Instructions for the task> Exact copy, no pictures: reproduce the lines from the one that holds "Click the *USERNAME: placeholder label" through the end of the entries.

*** Opening of Supplied material ***

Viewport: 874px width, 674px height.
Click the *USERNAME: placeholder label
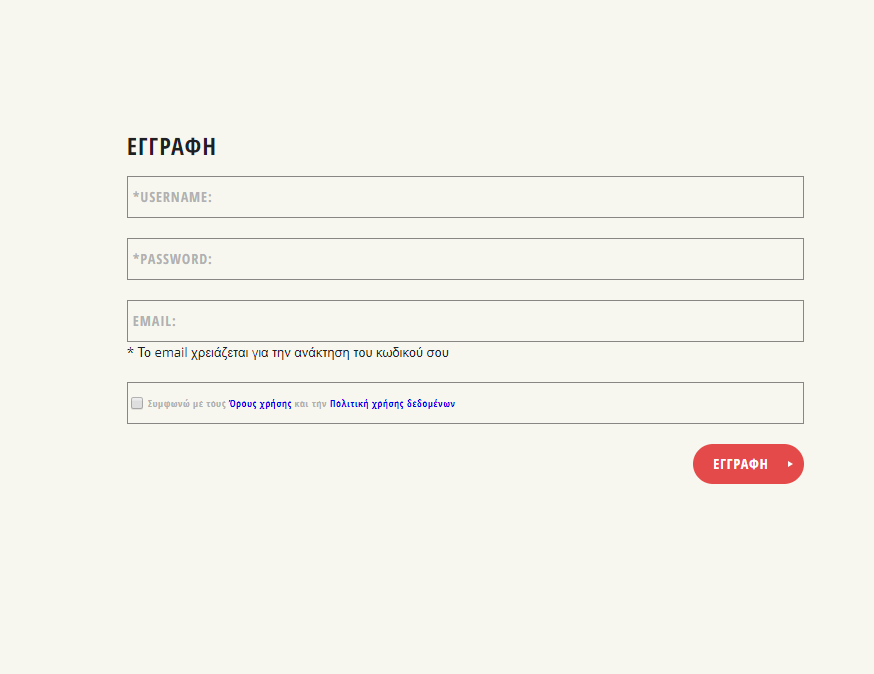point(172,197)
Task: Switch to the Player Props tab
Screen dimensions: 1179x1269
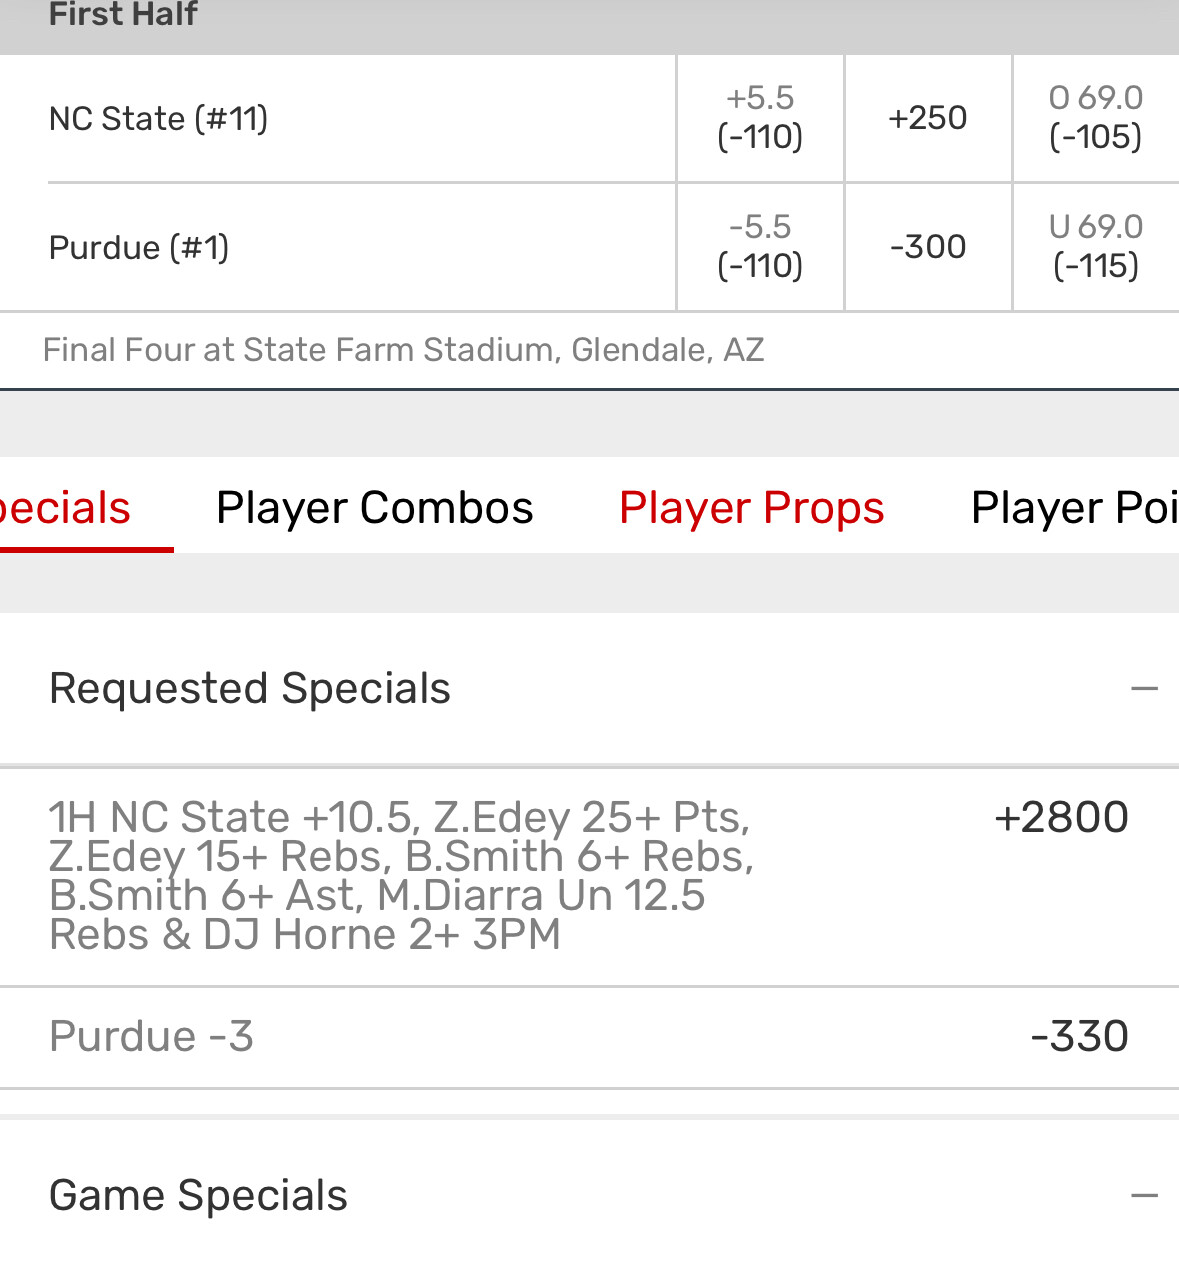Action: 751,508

*** Close of Supplied material ***

Result of the exercise>
Click the *USERNAME: placeholder label
point(172,197)
Task: Switch to the Player Props tab
Screen dimensions: 1179x1269
Action: 751,508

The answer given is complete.